[Raw records]
— START —

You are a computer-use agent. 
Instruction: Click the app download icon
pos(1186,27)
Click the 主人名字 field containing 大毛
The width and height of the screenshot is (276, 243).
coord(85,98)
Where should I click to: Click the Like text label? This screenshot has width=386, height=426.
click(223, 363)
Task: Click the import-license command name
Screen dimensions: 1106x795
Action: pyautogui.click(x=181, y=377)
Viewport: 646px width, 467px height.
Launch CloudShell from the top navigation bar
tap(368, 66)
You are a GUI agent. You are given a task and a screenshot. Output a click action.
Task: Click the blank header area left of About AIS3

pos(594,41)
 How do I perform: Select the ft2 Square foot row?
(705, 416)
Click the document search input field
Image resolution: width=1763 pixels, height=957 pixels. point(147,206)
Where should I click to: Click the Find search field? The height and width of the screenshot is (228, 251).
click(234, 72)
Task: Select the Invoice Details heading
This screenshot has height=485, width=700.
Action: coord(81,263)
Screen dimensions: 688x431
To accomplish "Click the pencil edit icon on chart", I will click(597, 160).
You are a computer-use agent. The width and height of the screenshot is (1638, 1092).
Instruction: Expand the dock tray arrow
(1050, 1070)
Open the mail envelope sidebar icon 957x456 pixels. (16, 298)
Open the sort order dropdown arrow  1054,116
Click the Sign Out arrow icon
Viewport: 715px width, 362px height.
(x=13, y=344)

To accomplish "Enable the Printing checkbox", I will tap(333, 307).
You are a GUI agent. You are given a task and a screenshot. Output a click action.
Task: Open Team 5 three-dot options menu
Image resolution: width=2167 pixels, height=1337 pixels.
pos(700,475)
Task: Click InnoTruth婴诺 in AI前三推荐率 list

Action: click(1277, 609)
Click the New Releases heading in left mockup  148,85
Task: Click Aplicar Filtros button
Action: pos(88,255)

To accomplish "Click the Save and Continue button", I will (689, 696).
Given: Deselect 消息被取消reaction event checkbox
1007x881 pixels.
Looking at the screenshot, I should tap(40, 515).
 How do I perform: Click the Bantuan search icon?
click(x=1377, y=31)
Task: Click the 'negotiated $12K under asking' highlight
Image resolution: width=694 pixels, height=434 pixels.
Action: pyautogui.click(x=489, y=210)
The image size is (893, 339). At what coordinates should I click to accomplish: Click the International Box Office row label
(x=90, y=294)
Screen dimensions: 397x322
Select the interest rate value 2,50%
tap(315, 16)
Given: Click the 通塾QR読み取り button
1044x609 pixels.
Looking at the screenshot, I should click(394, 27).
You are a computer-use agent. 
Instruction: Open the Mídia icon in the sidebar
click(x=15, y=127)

— END —

Reproduce the stretch from the start of the records through the line containing "coord(85,98)", both ends included.

▶ Solution for this task
You are a computer-use agent. 
Instruction: Click the app download icon
pos(1186,27)
Click the 主人名字 field containing 大毛
The width and height of the screenshot is (276, 243).
coord(85,98)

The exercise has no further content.